Met two mums at play group today who said they didn't/weren't. Their reasons were autism, all that stuff on the Internet, drugs companies making money and keeping their children 'clean'. WTF?? Am I right in thinking their kids are safe though because 'the herd' is immunised? I just think there's a certain mother type who thinks anything 'non-natural' or scientific is wrong. Rant over

HollyBerryBush Wed 13-Feb-13 20:23:09

Well, MMR aside, and it's a long time ago, but my best friends cousin was damaged so badly with the whooping cough vaccine back in the 60's. He died at at, with the body ofa 4 year old and the mind of a 6 month old.

And Im sure you are aware of thalidomide too. Not one the market now as a cure for morning sickness.
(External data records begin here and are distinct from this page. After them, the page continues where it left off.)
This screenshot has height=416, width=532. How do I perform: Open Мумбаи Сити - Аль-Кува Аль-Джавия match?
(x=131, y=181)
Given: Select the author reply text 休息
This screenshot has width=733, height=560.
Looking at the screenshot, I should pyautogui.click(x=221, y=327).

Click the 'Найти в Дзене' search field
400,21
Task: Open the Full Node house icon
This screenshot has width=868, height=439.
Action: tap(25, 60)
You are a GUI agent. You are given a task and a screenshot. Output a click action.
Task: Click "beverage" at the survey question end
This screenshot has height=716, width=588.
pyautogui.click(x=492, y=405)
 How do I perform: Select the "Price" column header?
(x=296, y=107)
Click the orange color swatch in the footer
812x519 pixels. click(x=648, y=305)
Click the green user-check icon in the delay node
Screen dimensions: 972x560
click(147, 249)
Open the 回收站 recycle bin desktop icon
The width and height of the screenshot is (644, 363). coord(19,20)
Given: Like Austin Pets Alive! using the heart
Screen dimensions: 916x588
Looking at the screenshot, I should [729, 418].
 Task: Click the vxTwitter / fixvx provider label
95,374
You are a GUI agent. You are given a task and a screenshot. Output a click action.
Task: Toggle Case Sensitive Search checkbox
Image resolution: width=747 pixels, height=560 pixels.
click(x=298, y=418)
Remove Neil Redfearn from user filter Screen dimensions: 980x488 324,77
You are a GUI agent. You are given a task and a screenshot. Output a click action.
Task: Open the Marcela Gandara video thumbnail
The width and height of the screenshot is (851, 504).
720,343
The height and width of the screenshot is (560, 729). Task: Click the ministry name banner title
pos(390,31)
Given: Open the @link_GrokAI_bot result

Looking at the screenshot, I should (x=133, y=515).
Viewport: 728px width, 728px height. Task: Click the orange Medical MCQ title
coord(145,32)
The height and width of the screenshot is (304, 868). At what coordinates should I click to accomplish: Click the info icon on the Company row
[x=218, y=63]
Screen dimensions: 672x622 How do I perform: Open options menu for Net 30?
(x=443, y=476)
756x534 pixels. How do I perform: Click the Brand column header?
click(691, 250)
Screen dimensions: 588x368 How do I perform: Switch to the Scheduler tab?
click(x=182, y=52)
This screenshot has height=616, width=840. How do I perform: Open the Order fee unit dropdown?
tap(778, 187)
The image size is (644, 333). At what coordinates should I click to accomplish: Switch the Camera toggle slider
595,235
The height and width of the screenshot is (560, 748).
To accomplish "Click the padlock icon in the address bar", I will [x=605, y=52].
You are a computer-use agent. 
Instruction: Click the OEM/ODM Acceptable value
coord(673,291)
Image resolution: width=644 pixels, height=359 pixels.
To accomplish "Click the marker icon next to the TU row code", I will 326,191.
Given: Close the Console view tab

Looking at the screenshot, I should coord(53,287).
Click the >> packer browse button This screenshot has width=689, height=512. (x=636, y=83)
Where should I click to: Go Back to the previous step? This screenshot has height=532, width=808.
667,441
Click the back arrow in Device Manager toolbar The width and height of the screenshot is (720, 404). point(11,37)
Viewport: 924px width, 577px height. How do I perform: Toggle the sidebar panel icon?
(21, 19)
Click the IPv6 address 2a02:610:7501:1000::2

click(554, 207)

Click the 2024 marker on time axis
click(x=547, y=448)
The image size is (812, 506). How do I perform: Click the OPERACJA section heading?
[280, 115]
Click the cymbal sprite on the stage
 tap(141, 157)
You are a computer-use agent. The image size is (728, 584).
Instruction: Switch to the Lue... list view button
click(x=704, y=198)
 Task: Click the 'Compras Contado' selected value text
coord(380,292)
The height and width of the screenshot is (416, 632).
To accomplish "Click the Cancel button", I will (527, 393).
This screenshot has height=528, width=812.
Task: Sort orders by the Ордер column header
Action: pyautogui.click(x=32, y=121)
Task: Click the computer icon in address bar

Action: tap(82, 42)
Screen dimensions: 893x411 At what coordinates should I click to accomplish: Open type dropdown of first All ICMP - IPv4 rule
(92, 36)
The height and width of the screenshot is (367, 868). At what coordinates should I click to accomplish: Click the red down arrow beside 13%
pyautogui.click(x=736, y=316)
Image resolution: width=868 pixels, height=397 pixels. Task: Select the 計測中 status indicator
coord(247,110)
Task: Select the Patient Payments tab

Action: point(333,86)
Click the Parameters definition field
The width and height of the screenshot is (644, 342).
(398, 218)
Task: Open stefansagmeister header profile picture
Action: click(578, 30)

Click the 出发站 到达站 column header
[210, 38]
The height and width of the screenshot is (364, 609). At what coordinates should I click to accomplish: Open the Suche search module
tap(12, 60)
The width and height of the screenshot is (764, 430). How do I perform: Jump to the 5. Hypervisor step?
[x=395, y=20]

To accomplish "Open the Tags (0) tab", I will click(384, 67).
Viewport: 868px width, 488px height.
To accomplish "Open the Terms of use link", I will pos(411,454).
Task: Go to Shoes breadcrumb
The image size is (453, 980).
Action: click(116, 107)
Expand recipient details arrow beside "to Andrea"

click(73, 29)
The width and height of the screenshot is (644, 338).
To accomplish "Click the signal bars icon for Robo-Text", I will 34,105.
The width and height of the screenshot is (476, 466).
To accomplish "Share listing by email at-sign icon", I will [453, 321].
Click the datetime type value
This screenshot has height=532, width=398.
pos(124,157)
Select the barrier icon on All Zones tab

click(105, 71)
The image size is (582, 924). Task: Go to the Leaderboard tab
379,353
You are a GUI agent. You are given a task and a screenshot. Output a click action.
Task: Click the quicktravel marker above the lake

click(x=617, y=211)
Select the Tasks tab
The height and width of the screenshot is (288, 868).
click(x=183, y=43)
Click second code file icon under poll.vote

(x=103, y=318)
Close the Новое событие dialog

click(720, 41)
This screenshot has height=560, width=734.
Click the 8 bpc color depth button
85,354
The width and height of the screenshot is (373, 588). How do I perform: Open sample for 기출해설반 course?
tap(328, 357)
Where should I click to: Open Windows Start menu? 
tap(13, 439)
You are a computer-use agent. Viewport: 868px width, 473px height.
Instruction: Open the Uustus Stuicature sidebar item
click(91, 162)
So, OP, how do YOU know for sure, that there isn't a link to autism from the MMR? Nothing is 100%. Research is paid for by governements to pharmaceutical companies. Migh there be a chance in 50 years that new discoveries change what you now think is wrong?

AlwaysBizzy Wed 13-Feb-13 20:23:20

YANBU. Their kids are not safe. They are ignorant & don't understand that measles & chicken pox could threaten the lives of their children.

McNewPants2013 Wed 13-Feb-13 20:26:07

It shows how uneducated they are about austism.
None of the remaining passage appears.